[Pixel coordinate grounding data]
◇ ◇ ◇ ◇ ◇ ◇ ◇
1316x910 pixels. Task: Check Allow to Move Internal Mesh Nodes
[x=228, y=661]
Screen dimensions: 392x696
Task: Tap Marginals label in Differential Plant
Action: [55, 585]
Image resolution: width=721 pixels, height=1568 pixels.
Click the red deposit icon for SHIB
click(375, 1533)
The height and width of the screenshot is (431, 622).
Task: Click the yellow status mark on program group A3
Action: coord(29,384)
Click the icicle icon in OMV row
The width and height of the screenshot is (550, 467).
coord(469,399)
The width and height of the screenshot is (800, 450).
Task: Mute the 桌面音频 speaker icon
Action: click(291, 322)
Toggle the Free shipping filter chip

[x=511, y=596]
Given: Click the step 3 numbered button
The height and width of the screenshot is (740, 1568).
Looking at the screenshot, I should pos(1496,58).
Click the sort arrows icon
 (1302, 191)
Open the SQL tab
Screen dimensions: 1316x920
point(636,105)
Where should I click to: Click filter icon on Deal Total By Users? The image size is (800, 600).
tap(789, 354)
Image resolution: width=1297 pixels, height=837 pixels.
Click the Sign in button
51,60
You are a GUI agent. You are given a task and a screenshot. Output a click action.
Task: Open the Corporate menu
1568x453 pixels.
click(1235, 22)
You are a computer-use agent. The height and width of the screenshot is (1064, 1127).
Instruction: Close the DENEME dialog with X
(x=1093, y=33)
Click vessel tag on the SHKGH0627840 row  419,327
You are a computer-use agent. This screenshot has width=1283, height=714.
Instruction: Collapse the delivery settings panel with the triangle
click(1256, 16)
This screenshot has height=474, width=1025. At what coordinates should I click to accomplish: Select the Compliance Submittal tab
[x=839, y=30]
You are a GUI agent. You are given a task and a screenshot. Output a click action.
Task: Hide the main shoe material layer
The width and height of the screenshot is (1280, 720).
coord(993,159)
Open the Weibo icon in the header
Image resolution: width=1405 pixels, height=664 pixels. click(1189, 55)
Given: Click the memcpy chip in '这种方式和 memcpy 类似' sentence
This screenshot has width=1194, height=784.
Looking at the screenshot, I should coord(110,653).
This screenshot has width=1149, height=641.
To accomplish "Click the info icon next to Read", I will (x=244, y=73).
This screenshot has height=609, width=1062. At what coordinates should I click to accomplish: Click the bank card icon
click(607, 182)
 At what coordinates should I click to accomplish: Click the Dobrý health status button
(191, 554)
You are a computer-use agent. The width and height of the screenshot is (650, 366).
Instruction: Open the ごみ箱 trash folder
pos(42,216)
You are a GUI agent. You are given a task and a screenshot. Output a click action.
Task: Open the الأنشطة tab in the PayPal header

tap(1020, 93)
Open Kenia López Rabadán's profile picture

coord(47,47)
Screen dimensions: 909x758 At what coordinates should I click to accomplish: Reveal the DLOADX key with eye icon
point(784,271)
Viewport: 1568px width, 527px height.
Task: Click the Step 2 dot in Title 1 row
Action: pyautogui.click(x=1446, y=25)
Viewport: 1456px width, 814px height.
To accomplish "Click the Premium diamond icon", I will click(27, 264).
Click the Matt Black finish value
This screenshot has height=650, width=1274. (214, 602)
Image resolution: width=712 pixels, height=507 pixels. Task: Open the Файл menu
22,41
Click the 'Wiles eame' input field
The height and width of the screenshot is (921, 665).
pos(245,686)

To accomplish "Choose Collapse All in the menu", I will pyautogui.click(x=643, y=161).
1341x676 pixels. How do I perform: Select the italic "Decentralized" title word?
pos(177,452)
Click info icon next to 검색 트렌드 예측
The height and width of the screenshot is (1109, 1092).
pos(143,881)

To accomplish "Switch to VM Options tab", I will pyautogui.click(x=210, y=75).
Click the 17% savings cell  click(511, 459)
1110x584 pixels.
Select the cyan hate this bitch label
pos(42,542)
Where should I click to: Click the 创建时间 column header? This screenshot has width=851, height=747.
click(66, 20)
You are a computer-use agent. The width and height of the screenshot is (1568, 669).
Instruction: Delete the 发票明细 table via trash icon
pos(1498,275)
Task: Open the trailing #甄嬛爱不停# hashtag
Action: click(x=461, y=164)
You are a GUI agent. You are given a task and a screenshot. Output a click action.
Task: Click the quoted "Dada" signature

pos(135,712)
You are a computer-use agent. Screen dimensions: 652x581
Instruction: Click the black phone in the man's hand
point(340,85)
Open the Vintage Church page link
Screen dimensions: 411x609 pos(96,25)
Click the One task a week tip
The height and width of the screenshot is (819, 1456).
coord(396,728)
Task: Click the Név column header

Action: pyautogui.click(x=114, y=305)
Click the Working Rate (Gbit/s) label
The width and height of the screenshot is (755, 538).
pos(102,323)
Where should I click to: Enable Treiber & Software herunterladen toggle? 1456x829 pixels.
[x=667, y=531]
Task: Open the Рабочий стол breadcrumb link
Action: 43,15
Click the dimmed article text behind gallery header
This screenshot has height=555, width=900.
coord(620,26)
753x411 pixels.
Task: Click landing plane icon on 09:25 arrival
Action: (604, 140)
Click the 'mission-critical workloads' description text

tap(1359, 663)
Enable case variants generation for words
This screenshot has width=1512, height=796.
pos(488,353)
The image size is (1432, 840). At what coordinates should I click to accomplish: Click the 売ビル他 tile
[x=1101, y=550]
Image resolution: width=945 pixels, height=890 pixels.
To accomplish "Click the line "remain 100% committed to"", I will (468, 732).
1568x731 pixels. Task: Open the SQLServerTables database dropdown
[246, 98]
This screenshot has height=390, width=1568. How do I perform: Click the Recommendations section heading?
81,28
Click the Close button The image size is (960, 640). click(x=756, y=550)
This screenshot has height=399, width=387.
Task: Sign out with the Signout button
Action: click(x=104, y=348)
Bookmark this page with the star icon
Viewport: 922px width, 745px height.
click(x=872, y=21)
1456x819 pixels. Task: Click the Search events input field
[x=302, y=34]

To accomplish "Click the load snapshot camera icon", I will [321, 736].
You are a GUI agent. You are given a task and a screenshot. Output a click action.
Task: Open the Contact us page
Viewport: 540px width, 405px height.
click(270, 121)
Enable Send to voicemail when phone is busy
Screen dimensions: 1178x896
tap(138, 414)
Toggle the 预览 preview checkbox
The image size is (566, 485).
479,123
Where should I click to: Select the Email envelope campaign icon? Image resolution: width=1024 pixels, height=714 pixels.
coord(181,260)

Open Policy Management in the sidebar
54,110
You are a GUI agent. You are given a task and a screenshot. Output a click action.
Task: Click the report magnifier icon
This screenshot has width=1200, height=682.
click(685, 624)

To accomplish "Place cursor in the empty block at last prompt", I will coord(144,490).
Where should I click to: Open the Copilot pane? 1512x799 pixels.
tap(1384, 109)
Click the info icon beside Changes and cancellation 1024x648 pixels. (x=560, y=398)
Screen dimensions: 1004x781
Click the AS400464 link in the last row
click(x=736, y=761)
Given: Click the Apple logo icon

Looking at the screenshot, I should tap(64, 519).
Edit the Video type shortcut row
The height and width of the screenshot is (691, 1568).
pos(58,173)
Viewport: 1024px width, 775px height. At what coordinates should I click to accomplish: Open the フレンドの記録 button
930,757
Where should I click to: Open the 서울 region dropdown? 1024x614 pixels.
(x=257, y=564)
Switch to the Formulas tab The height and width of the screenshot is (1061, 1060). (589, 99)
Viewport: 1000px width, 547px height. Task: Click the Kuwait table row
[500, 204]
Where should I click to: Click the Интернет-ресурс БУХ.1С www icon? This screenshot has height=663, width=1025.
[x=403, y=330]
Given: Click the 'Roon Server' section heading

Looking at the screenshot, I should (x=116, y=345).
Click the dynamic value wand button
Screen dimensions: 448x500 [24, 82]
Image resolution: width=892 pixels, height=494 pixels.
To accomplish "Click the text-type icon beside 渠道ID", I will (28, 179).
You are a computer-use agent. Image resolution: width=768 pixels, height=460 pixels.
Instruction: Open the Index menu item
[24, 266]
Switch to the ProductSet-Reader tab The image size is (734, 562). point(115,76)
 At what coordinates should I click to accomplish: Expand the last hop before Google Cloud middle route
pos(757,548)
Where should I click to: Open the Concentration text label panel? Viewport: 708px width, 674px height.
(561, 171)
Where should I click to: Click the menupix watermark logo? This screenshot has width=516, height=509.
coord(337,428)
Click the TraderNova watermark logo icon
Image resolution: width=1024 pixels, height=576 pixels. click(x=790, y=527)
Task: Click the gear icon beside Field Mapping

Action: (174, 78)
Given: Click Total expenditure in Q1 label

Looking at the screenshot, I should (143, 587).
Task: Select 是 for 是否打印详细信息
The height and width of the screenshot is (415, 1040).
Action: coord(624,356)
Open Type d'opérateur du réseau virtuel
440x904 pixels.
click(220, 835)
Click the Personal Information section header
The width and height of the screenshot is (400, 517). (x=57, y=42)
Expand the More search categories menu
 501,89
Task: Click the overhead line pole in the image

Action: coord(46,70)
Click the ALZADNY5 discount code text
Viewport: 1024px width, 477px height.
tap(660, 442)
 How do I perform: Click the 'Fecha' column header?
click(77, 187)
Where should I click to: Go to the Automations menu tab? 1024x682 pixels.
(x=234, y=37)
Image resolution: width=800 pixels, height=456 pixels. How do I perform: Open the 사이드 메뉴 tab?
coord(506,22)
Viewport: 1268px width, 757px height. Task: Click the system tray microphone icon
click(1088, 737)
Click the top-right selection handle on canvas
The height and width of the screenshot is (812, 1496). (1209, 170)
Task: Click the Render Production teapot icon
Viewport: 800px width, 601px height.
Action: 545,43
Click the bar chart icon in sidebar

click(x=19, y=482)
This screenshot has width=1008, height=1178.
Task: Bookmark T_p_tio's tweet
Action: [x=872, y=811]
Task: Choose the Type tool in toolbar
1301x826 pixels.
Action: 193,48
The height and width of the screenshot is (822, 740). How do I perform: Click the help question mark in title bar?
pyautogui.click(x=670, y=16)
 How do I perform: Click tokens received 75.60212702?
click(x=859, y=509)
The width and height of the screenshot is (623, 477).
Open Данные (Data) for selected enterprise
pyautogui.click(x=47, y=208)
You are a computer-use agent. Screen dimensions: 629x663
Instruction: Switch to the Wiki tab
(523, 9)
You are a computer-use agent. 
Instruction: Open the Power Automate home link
◇ ◇ ◇ ◇ ◇ ◇ ◇
* What is being asked
Look above for the line with "Toggle the Free shipping filter chip" and the line with "Task: Hide the main shoe material layer". Write out those two lines and all the lines between them, exactly, and no others.

* Result
Toggle the Free shipping filter chip

[x=511, y=596]
Given: Click the step 3 numbered button
The height and width of the screenshot is (740, 1568).
Looking at the screenshot, I should pos(1496,58).
Click the sort arrows icon
 (1302, 191)
Open the SQL tab
Screen dimensions: 1316x920
point(636,105)
Where should I click to: Click filter icon on Deal Total By Users? The image size is (800, 600).
tap(789, 354)
Image resolution: width=1297 pixels, height=837 pixels.
Click the Sign in button
51,60
You are a GUI agent. You are given a task and a screenshot. Output a click action.
Task: Open the Corporate menu
1568x453 pixels.
click(1235, 22)
You are a computer-use agent. The height and width of the screenshot is (1064, 1127).
Instruction: Close the DENEME dialog with X
(x=1093, y=33)
Click vessel tag on the SHKGH0627840 row  419,327
You are a computer-use agent. This screenshot has width=1283, height=714.
Instruction: Collapse the delivery settings panel with the triangle
click(1256, 16)
This screenshot has height=474, width=1025. At what coordinates should I click to accomplish: Select the Compliance Submittal tab
[x=839, y=30]
You are a GUI agent. You are given a task and a screenshot. Output a click action.
Task: Hide the main shoe material layer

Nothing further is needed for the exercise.